Só me restou perguntar de onde vinha essa energia toda. Aí ela disse: "A vida é ótima e a cada dia tenho mais força pra viver. Do meu tralho tiro a alegria e das pessoas, o incentivo. Ah!, e não esqueço meu aperitivo".
Na foto, dona Imelda Ros e João Lemes.

sábado, 13 de fevereiro de 2016

Férias de quem?

Esta palavra nunca esteve tão em alta: férias. Ricos, remediados ou pobres, todos dão um jeito de dar uma fugida. O engraçado é que as diferenças nas férias de uns e de outros (dentro dessas classes) são conhecidas. Os mais pobres costumam dizer: “Não aguento mais este trabalho. Quero um mês inteiro de férias. Se bem que eu merecia até mais”...

O remediado diz que vai sair por quasse um mês, que volta logo por causa dos negócios, afinal, hoje ele é um quase “bem de vida”. Tem que curtir as férias, mas não deixa de dizer que pensa na empresa, no trabalho que é de onde tirou tudo o que tem...

O rico fala sempre a mesma coisa. Diz que vai se desligar, mas na verdade é o que mais pensa na empresa, no trabalho... só não revela isso na cara dura, limitando-se apenas a dizer “Vou tirar só uns dias”...

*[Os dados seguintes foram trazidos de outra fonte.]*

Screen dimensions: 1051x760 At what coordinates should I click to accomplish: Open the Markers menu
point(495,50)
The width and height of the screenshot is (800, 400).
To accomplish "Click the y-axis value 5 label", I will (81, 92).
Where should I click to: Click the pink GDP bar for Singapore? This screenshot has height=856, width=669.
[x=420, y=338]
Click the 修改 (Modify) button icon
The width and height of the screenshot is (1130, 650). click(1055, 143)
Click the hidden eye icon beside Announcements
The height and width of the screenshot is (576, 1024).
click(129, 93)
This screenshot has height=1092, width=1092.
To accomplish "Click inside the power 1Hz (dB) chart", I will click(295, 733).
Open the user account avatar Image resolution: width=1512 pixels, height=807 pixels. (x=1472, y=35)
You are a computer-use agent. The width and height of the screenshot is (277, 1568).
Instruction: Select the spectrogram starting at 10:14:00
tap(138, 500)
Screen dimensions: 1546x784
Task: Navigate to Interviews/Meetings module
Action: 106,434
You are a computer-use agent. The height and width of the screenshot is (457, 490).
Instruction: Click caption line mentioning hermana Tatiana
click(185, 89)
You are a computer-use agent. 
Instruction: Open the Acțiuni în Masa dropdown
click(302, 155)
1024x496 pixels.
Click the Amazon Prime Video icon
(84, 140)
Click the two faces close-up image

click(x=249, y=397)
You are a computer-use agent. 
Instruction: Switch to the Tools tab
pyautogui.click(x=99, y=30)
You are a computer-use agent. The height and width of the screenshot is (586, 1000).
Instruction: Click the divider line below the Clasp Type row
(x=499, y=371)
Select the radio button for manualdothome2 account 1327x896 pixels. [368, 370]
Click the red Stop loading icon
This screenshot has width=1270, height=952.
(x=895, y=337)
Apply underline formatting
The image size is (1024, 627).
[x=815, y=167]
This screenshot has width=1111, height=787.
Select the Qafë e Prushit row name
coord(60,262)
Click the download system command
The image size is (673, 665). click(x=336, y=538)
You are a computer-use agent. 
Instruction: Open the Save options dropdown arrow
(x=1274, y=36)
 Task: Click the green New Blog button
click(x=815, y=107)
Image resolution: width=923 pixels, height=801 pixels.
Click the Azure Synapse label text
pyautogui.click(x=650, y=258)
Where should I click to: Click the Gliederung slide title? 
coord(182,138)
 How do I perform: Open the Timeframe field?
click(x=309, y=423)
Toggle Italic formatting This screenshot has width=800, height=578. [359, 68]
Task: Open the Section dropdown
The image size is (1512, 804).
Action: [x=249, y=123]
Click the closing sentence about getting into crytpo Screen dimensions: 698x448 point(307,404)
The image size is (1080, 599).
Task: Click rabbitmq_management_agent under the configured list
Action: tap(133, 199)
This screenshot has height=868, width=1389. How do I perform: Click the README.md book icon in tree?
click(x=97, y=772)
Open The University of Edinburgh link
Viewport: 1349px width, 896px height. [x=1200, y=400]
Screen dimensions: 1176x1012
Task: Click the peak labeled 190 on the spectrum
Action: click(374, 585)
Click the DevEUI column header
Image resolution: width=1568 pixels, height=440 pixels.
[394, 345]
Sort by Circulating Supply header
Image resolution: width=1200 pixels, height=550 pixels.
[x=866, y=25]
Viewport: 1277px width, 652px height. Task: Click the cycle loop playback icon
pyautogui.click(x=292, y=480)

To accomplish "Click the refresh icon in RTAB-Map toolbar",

Todos querem viajar, apenas o rico vai longe. O remediado arrisca sair do Estado e o pobre até viaja (ele faz economia pra isso e talvez seja o que mais se alegre com esse “sonho”), entretanto, ele vai bem pertinho de sua cidade ou até na casa daquele parente que não viajou... Mas isso também é férias!, ora...

sábado, 6 de fevereiro de 2016

9 mil litros:
O custo em água para
se produzir um bife

(por João Lemes - jornalista)
Tudo se resume em água. Podemos viver sem petróleo, aguentamos longe sem comida, mas sem água não dá. E o gasto é enorme, o cuidado é pouco. Reparem quanto custa em litros d’água alguns pratos desde a produção até chegar a nossa mesa: um pãozinho consome 65 litros, uma xícara de café, 120; uma porção de batata frita, 100; um ovo, 165; uma porção de arroz, 350 e um bife, para se ter um bife apenas se gasta 9 mil litros. Sim, o boi é um grande bebedor de água.

A melhor água
do mundo

Em Santiago temos a melhor água do mundo para a gente colocar (de 8 a 12 litros) no vaso sanitário pra eliminarmos um simples xixi. E mais: passamos sentados, bebendo e fumando ou dirigindo em alta velocidade, tomando remédio sem receita, comendo carne gorda... ah, mas na hora de bebermos água, só queremos mineral, como se a da Corsan não fosse a melhor. Mas já que exigimos água com tanta qualidade, vamos exigir uma natureza melhor cuidada e uma cidade com menos desperdício. Exigir de verdade, exigir de todos, principalmente de nós.